1888, Briefe 969–1231a
1094. An Meta von Salis auf Marschlins
Mittwoch, Sils. <22. August 1888>
Verehrtes Fräulein,
ein Wetter, wie am Morgen Ihrer Abreise — zum ersten Mal seitdem: lautes Geplätscher. Ich mache mir die kluge Erholung, die ich mir so oft im Kampf mit den „Naturgeistern“ diesen Sommer gemacht habe — und unterhalte mich ein wenig mit Ihnen. Zu alledem liegt ein gewisses Buch vor mir: es kam gestern Abend an. Noch niemals habe ich mich so würdig angeputzt gesehn — beinahe als „Classiker“. Der erste Blick hinein gab mir eine Überraschung: ich entdeckte eine lange Vorrede zu der „Genealogie“, deren Existenz ich vergessen hatte… Im Grunde hatte ich bloß den Titel der drei Abhandl. im Gedächtniß: der Rest, dh. der Inhalt war mir flöten gegangen. Dies die Folge einer extremen geistigen Thätigkeit, die diesen Winter und dies Frühjahr ausfüllte und die gleichsam eine Mauer dazwischen gelegt hatte. Jetzt lebt das Buch wieder vor mir auf — und, zugleich, der Zustand vom vorjährigen Sommer, aus dem es entstand. Extrem schwierige Probleme, für die eine Sprache, eine Terminologie nicht vorhanden war: aber ich muß damals in einem Zustande von fast ununterbrochener Inspiration gewesen sein, daß diese Schrift wie die natürlichste Sache von der Welt dahinläuft. Man merkt ihr keine Mühsal an — Der Stil ist vehement und aufregend, dabei voller finesses; und biegsam und farbenreich, wie ich eigentlich bis dahin keine Prosa geschrieben.
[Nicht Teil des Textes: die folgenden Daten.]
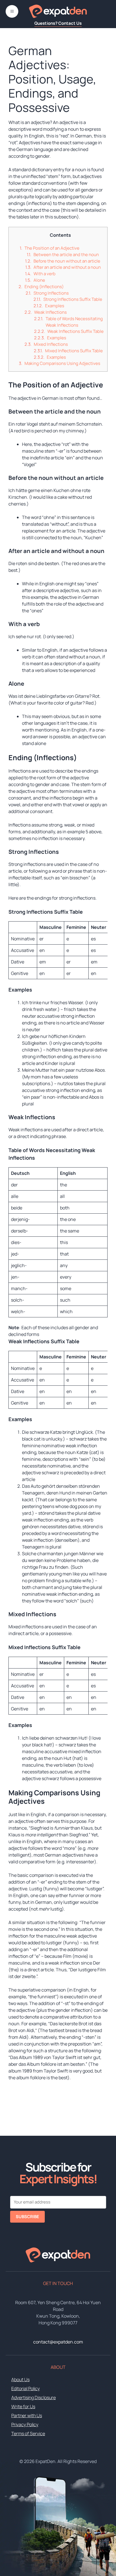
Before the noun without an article (67, 261)
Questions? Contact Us (58, 23)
Freilich sagt der große Kritiker Spitteler: daß er, seitdem er diese Schrift von mir gelesen habe, alle Hoffnungen auf mich als Schriftsteller aufgegeben habe…
Im Vergleich mit letztem Sommer, der mir eine solche Improvisation über horrible Themata erlaubte, erscheint dieser Sommer freilich geradezu „ins Wasser gefallen“. Dies thut mir außerordentlich leid: denn aus dem zum ersten Male wohlgerathenen Frühlings-Aufenthalte brachte ich sogar mehr Kraft mit herauf als voriges Jahr. Auch war alles zu einer großen und ganz bestimmten Aufgabe vorbereitet. Das „Pamphlet“ gegen Wagner (— auf das ich, unter uns, stolz bin) gehört in allem Wesentlichen nach Turin und war eigentlich die rechte, allerbeste Erholung, die Jemand sich mitten in schweren Dingen machen konnte.
Zu den Spezialitäten dieses Sommers gehört die absurde Insomnie. Auch heute, wie gestern, wie vorgestern seit zwei Uhr nachgedacht… um 4 Uhr Cacao…
Gestern Nachmittag war ich mit Prof. Kaftan im Fexthal. In der „Alpenrose“ sind noch c. 30 Personen. Im Grunde geht es jetzt schnell zu Ende. Der Herbst — wir haben ein unzweifelhaftes September-Wetter: wenn dies nicht gar noch ein Euphemismus ist. Ich will dennoch bis Mitte Sept. auszuhalten suchen.
Mit den herzlichsten Wünschen für Ihr Wohlergehen und mit einem vielfachen Anlaß, Ihnen zu danken
Ihr ergebenster
Dr. Nietzsche.
— Sie dürfen sich darauf verlassen, daß das Buch wie ein Ei geschont und in einer vollkommen festen (gebundenen) enveloppe zu Ihnen zurückkehrt.